I Made Pride & Iron because when I needed it wasn’t there. Now I am, for you.
Hi, I'm Alexi.
Personal trainer, trans woman, late lifter, and the person behind Pride & Iron
I'm a queer, trans, personal trainer and I started Pride & Iron because I needed it to exist.
When I began my own fitness journey I was trying to figure out how to train a body that was changing. After I started HRT, I quickly found that how my body responded to training was shifting: my energy levels, my recovery needs, and gradually my relationship with my own reflection. I also learned, through trial and error, that as my body changed the kind of support it needed to stay healthy changed too. All of this had a huge impact on my self-confidence, my identity, and how I expressed and felt comfortable in my gender. There was almost no guidance written for people like me, and what little existed was buried in medical language that didn't speak to the lived reality of actually trying to show up to a gym and lift something.
Just showing up was its own battle. The gym is a daunting place for people, and being queer adds a whole new set of barriers between you and your goals. When exercise is such a well-evidenced means of supporting good mental health, it is almost tragic that the very places we go to exercise can feel so jarringly hostile to those who need that support most. Gyms often feel hyper-masculine, heavily hetero- and cis-normative, leaving queer and neurodivergent people feeling hypervisible, isolated, and unwelcome. I found my way through that with the help of supportive and well-informed friends and a lot of research, and now I want to help others do the same.
Training with a body-affirming goal
Training also became something I needed to take seriously for reasons that went beyond general health. I first committed to exercise and training when I was finally given a surgery date, and alongside that date came a set of numbers I was told I had to reach in order to be allowed to become myself. There was no guide, no manual, no set of suggestions for how to get there or what else to consider to make the journey more achievable and the recovery afterwards easier.
Working with my own brain
Alongside all of this, I was learning to understand my own brain. I finally received an ADHD diagnosis in my late thirties, despite having a fairly strong suspicion for years that I was far from neurotypical. That diagnosis gave me a new understanding of why "off-the-shelf" approaches to building routines had so rarely worked for me, and why conventional methods of motivation so often fell flat. I'm still learning how best to work with my own neurodivergence, but I'm bringing those lessons and the hard-won understanding that comes with them into every client relationship. Building sustainable fitness habits looks very different when you factor in executive function, sensory sensitivities, and a brain that doesn't always respond to standard motivation techniques. Learning to work with myself rather than against myself was a turning point.

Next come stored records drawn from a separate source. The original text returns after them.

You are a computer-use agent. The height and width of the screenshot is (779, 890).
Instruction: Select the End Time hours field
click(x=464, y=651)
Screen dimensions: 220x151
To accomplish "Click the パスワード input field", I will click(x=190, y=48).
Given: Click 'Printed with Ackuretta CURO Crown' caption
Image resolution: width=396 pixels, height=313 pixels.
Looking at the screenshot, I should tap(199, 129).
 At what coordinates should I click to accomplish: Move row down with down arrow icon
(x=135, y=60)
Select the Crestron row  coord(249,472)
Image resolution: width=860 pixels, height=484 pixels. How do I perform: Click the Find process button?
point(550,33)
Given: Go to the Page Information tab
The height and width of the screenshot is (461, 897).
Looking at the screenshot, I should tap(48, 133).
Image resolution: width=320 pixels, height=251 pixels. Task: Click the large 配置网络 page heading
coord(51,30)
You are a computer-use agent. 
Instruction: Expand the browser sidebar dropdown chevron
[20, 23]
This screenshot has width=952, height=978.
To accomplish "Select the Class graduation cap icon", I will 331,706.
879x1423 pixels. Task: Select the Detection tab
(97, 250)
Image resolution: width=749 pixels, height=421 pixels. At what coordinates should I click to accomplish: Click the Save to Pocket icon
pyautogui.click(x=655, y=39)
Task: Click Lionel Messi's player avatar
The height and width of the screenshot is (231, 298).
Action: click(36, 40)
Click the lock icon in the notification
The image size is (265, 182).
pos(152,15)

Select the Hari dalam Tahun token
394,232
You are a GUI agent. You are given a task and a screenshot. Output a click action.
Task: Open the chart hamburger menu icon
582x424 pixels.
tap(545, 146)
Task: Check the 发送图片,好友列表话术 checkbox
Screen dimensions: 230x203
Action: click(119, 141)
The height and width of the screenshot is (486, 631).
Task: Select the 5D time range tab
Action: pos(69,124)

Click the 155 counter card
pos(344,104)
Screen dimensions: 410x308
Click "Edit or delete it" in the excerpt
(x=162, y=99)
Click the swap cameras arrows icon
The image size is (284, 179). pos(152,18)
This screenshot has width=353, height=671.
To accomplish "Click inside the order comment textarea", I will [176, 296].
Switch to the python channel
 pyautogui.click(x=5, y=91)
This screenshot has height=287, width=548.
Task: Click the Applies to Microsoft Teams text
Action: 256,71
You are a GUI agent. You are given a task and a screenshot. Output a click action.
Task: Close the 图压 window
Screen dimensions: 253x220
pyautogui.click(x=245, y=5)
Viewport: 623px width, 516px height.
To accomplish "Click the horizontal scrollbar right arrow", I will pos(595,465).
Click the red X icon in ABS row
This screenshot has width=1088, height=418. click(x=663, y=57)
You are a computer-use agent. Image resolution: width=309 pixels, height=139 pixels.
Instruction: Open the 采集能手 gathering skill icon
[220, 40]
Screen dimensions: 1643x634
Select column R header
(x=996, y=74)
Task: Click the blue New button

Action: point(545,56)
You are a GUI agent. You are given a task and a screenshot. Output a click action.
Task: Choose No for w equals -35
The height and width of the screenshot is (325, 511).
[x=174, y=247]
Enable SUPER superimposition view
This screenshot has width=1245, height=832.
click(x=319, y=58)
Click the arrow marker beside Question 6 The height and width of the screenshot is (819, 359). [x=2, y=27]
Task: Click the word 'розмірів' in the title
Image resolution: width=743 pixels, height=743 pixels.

I've been working as a personal trainer for queer friends and family, in person and remotely, for several years, and I now run Pride & Iron from my private studio in Reading, with online coaching available to clients everywhere. I specialise in strength training, general fitness, sports performance, and gym confidence, with a particular focus on trans and non-binary clients navigating fitness alongside HRT or medical transition, neurodivergent clients building sustainable habits, and anyone who's ever stood outside a gym door and talked themselves out of going in.
What do i do now
How I work
I believe that fitness should work for you, not the other way around. That means building a programme around your body, your goals, your life, and your neurology, not a generic template that ignores all of the things that make you you.
I do not believe in punishment-based training, shame, or the idea that results only count if they were painful to achieve. Progress is progress. Showing up on a hard day is progress. Learning one new thing about how your body works is progress.
I also take inclusion seriously, not as a marketing point, but because I have lived the experience of not feeling welcome in fitness spaces and I will not recreate that for anyone who comes to me for help. This is a space where you are allowed to take up room, train at your own pace, and be exactly who you are.
Community first. Strength follows.
That's the order. It's deliberate. Belonging comes before performance. If you don't feel safe in the room, the room will never make you stronger.
Five things I take seriously:
Pronouns and names. Always. Without making a thing of it. Including changing them whenever you ask.
Sensory environment. The studio has lighting you can dim, music you can change, and a door you can shut.
Bodies belong to the people in them. I don't weigh you, measure you, or ask about food unless you bring it up first.
Plain language. No jargon, no acronyms, no industry posturing. If a thing has a simpler name, that's the one I'll use.
Stopping is fine. Cancelling is fine. Crying is fine. Coming back is fine. None of it is the end of anything.